New Herpes Therapy More Effective Than Acyclovir

Despite decades of clinical research, Herpes Simplex Virus (HSV) remains among the most prevalent infectious pathogens, impacting millions annually. While herpes vaccine candidates continue to progress in clinical trials, none have been approved.

However, an innovative HSV therapy may soon become available.

Theralase® Technologies Inc. announced today that the previous University of Manitoba research has been validated, proving that Ruvidar® is safe and effective in the inactivation of Herpes Simplex Virus, Type 1 (HSV-1), in an animal model.

In the latest Theralase® research, announced on February 10, 2025, Balb/C mice were infected with the human HSV-1 virus. On day 6 post-infection, 20 uL of a 1% Ruvidar® solution was applied topically over the area of well-developed lesions once daily for four days.

Four days of Ruvidar treatment resulted in complete healing of the HSV-1 cutaneous lesions.

In a press release, the Company stated that these 'results support the safety and efficacy of topically applied non-light activated Ruvidar® against cutaneous HSV-1 lesions in a mouse model.'

Kevin Coombs, B.A., M.A., Ph.D., professor of medical microbiology and infectious diseases at the Max Rady College of Medicine, University of Manitoba (retired), stated, "I am delighted that Theralase® researchers were able to successfully translate my team's cellular inactivation of HSV into a safe and effective therapy in an animal model."

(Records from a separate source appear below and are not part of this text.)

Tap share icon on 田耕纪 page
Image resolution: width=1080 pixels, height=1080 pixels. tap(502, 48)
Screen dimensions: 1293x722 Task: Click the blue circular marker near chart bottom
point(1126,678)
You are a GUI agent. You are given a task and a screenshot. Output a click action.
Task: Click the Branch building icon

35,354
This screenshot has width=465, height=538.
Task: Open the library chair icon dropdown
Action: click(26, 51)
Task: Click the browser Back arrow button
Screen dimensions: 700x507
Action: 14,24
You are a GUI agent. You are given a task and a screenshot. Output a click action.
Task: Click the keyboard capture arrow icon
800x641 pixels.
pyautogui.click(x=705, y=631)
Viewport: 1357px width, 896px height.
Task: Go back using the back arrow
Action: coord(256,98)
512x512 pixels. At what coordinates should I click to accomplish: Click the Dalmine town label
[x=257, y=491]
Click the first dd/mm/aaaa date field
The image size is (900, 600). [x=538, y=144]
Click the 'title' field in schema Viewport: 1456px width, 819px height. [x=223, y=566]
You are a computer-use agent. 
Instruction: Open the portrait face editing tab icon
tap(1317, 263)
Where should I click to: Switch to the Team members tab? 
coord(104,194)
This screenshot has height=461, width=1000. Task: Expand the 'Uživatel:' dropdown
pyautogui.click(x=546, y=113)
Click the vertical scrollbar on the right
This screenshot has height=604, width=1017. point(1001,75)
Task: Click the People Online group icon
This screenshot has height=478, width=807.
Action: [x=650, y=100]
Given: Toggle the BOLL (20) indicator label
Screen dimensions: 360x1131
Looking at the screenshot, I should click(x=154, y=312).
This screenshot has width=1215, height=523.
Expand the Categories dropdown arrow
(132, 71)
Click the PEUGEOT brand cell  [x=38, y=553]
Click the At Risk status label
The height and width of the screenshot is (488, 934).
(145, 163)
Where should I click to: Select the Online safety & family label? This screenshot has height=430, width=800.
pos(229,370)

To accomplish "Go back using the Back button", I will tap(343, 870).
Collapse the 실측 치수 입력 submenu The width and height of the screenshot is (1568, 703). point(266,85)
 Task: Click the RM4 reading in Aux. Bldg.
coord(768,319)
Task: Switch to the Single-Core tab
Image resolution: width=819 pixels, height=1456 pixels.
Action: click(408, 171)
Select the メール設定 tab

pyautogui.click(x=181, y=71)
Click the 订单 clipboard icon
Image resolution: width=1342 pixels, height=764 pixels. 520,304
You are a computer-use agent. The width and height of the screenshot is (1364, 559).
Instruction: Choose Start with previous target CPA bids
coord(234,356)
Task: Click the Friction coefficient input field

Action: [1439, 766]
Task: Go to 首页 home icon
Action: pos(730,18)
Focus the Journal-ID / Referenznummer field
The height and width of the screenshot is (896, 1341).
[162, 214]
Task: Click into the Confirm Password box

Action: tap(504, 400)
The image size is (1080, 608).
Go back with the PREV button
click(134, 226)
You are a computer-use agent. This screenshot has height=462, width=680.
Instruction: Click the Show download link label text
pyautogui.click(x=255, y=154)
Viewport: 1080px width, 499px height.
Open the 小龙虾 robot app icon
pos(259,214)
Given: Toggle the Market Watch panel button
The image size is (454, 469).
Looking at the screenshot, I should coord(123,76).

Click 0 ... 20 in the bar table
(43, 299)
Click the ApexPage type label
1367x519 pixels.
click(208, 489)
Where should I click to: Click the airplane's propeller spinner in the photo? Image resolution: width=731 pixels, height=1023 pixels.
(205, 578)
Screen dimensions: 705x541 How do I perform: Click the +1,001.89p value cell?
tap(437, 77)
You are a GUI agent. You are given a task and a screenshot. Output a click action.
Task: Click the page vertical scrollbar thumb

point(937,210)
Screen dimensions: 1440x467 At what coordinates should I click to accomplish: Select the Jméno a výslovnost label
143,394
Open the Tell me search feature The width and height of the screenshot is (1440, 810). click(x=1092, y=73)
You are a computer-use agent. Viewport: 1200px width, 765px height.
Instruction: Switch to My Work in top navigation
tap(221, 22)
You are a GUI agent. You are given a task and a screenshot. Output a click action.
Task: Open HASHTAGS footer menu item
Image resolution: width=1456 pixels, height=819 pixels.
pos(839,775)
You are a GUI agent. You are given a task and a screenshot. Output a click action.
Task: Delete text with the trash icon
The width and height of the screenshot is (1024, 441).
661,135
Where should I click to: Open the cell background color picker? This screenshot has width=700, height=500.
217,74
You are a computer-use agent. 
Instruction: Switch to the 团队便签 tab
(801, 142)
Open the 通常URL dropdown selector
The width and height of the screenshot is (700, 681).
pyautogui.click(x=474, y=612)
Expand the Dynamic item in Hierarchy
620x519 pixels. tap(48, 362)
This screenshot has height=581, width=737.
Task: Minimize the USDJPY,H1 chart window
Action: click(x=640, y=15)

"Their research may prove to be instrumental in developing a clinical program that will have real-world impacts on the lives of billions of people infected with this prolific disease."

Effective U.S. FDA-approved anti-herpetic drugs available in 2025 include acyclovir and later-generation derivatives (penciclovir, valacyclovir, famciclovir, and ganciclovir), which inhibit viral DNA synthesis. 

Independent research by the University of Manitoba verifies that Ruvidar is more effective than acyclovir in inactivating HSV after infection.

According to the Company's press release, Ruvidar inhibited HSV-1 replication at significantly lower concentrations.

The effects of Ruvidar versus acyclovir on HSV-1 yields when added 24 hours post-infection (hpi). Vero cells were infected with HSV-1 at a Multiplicity of infection ~ 1.5, incubated for 24 hours, and then treated at 24 hpi with indicated drug concentrations for an additional 44 hours.

Virus yields were then determined, and reductions in virus yields were compared to non-treated controls.

Roger DuMoulin-White, B.Sc., P.Eng, Pro.Dir., President and Chief Executive Officer, Theralase, stated, "Based on the success of Theralase®'s latest research, Theralase® plans to develop a vaccine and therapeutic for the prevention and treatment of HSV, with clinical development to commence thereafter."

This announcement was based on an animal model study, indicating the product is not commercially available.